• Exercise goal: Extract all lines from the data beneath that include the word "will".

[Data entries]
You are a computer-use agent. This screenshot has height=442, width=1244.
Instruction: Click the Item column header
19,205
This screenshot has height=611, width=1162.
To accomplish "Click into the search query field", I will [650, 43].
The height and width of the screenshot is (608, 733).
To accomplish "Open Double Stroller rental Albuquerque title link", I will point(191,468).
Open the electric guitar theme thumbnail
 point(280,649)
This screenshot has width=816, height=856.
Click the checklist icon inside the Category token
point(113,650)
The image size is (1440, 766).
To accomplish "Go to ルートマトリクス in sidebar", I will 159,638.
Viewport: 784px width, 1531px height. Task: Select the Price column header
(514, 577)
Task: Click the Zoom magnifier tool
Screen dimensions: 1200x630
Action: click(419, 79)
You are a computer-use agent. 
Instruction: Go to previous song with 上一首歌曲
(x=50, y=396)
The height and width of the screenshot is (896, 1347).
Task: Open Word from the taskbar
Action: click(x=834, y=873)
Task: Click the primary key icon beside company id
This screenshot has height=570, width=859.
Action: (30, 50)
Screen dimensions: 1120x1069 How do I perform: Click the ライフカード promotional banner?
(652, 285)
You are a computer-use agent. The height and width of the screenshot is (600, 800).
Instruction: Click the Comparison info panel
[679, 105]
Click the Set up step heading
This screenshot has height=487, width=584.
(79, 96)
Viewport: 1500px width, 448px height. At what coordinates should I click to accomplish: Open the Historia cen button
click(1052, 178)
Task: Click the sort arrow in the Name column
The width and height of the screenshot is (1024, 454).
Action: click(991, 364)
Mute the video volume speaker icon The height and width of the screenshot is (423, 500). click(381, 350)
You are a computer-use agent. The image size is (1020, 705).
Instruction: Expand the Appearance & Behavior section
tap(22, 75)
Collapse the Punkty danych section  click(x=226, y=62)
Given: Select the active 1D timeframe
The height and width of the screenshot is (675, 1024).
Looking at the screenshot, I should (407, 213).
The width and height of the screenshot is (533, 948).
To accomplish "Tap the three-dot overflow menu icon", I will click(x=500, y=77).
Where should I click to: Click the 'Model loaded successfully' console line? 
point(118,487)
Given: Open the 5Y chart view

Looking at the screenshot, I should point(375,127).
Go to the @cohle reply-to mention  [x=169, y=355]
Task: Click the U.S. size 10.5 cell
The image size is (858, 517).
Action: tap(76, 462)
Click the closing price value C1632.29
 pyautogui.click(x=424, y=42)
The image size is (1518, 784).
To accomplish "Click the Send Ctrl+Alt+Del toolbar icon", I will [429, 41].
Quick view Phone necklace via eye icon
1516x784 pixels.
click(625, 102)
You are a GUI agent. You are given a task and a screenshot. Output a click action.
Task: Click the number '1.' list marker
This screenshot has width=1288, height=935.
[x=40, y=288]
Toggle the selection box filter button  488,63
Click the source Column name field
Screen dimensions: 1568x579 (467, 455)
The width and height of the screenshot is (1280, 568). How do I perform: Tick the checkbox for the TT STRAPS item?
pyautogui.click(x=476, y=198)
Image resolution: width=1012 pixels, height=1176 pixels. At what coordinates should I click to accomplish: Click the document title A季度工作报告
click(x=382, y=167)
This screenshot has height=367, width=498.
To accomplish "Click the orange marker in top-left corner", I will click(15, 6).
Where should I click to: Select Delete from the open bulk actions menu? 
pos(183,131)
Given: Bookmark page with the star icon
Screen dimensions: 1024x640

• Answer area:
To accomplish "Click into the search query field", I will [650, 43].
To accomplish "Open Double Stroller rental Albuquerque title link", I will point(191,468).
To accomplish "Go to ルートマトリクス in sidebar", I will 159,638.
To accomplish "Tap the three-dot overflow menu icon", I will click(x=500, y=77).
To accomplish "Click the Send Ctrl+Alt+Del toolbar icon", I will [429, 41].
To accomplish "Click the orange marker in top-left corner", I will click(15, 6).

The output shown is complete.